Self-Organized Wrinkling in Thin Polymer Films under Solvent–Nonsolvent Solutions: Patterning Strategy for Microfluidic Applications

Abstract

Self-organized wrinkling instabilities in thin polymer films have instigated a field of versatile surface patterning and have spurred several research efforts in developing micro- and nanopatterned templates for a wide range of applications. Here, we report for the first time a distinct class of wrinkles in a thin polymer (polystyrene, PS) film coated on a substrate under a mixture of organic solvent and aqueous nonsolvent. The solvent (dimethyl formamide, DMF) softens and swells the polymer and paves the way for wetting of the hydrophilic substrate (≥46 mJ/m2) by the solvent–nonsolvent (S-NS) mixture, leading to wrinkle formation. It is investigated that selective delamination-induced wrinkling is a generic phenomenon and takes place in various polymers as well as different combinations of solvent–nonsolvent mixtures.
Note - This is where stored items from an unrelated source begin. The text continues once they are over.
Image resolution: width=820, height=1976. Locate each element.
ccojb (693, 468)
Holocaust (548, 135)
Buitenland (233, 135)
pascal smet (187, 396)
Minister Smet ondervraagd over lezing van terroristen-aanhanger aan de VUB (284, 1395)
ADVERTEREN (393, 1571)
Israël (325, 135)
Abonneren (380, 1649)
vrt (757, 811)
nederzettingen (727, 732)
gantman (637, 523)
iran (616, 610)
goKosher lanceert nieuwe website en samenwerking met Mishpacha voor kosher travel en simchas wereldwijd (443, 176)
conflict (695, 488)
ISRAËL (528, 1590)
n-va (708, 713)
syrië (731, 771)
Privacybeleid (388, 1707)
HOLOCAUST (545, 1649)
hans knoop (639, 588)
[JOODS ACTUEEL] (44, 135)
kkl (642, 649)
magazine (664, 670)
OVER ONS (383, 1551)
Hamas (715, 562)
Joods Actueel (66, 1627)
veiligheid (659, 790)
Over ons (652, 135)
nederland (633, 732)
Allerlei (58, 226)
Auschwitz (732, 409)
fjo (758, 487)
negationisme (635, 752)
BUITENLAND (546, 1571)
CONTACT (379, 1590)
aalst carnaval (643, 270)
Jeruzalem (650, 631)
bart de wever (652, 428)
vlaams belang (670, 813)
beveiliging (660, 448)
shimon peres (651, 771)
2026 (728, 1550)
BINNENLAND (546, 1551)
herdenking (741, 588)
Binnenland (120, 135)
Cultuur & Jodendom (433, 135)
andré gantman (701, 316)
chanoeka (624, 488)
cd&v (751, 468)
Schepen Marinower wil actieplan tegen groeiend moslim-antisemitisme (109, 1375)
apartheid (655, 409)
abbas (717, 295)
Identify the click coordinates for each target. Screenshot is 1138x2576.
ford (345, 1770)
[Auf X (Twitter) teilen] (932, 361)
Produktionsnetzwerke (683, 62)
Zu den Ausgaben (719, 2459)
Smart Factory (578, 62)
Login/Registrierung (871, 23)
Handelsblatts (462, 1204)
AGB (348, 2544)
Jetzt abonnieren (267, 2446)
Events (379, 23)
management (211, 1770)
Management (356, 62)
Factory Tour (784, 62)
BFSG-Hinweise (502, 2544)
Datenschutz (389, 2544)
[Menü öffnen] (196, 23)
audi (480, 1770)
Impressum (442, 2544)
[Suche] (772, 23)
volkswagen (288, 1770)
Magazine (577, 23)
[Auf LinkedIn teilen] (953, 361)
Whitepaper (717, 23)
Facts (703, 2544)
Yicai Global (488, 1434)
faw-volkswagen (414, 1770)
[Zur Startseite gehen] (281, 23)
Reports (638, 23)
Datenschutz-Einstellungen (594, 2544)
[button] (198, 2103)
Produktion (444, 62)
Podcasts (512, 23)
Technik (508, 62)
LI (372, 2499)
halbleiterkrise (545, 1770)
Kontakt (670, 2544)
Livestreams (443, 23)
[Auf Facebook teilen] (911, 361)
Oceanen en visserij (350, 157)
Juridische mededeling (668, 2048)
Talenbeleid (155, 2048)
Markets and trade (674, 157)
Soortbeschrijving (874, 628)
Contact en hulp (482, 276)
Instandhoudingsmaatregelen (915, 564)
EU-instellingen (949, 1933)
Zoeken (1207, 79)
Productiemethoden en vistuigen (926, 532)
The surface energy of the substrate and the composition of the solvent–nonsolvent mixture play a critical role as wrinkling is not observed on substrates with lower surface energy (<46 mJ/m2). An isotropically distributed yet disordered self-organized wrinkle network of hollow buried channels is formed, and it is illustrated that these can be exploited to generate a mesh of microwires and harnessed to form highly directional patterns using electron beam lithography, which can turn the new leaf for nano- and microfluidic device fabrication platforms.